JPH0970738A - For lubricating oil feeder - Google Patents

Abstract

PROBLEM TO BE SOLVED: To accurately supply lubricating oil to a lubricated part by starting to count the number of times of supply by a supply means after the operation of the lubricated part is stopped and stopping the intermittent supply when the number of times of supply reaches a set value. SOLUTION: When the rotation of a spindle 2 is stopped and a rotation stopping signal is outputted from an NC device, the number of times of the output signals of the signal generator 31 after the rotation stopping signal is outputted (i.e., the number of times N of discharge of a pump 13) starts to be counted by a counter 32 of the number of times. When the number of times N of the discharge reaches a set value Nd, the signal output from the signal generator 31 at every set time t is stopped. Thus, the change-over control for a second electromagnetic valve 27 is not carried out and the lubricating oil discharging operation by the pump 13 is stopped.

Description

Detailed Description of the Invention

[0001]

BACKGROUND OF THE INVENTION 1. Field of the Invention The present invention relates to a device for supplying lubricating oil to a lubricated portion such as a bearing portion of a main shaft of a machining center.

[0002]

2. Description of the Related Art Conventionally, as a lubricating oil supply device of this type, there is a technique described in Japanese Patent Publication No. 7-22871. The technology supplies lubricating oil intermittently to the bearing part based on the rotation of the spindle of the machining center, but when the spindle stops rotating for longer than the delay time set by the off-delay timer.

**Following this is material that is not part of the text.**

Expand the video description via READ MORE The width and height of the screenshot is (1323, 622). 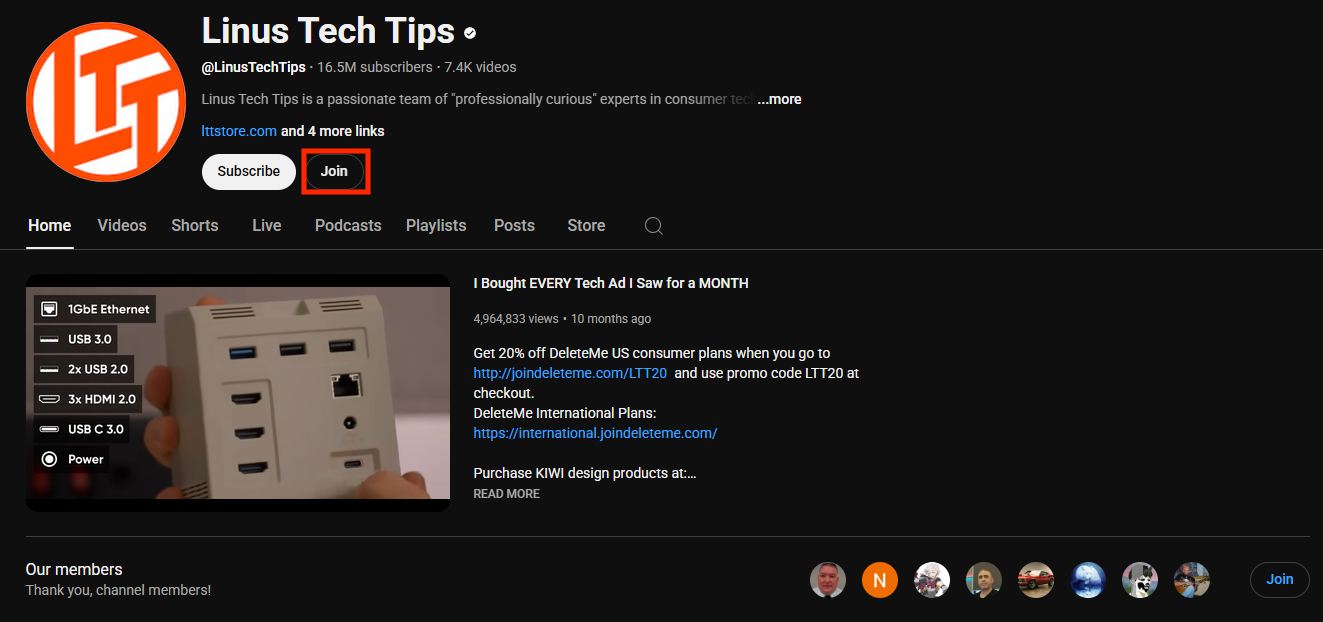(x=506, y=493)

It is configured to stop the intermittent supply of the lubricating oil.

[0003]

The above-mentioned prior art can prevent the lubricating oil from being continuously supplied to the bearing portion of the main shaft in the stopped state, so that the excessive lubricating oil is prevented from accumulating in the bearing portion. It is excellent in suppressing heat generation when the spindle is restarted, but there is still room for improvement in the following points. That is, in the above-described conventional configuration, the total supply amount of lubricating oil after the rotation of the spindle is stopped is indirectly grasped by the set time of the timer, and therefore the number of intermittent supply within the set time of the timer may be some cause. When it changes, the total supply amount of the lubricating oil changes. For this reason, it is not possible to accurately grasp the actual total supply amount of the lubricating oil after the rotation of the main shaft is stopped.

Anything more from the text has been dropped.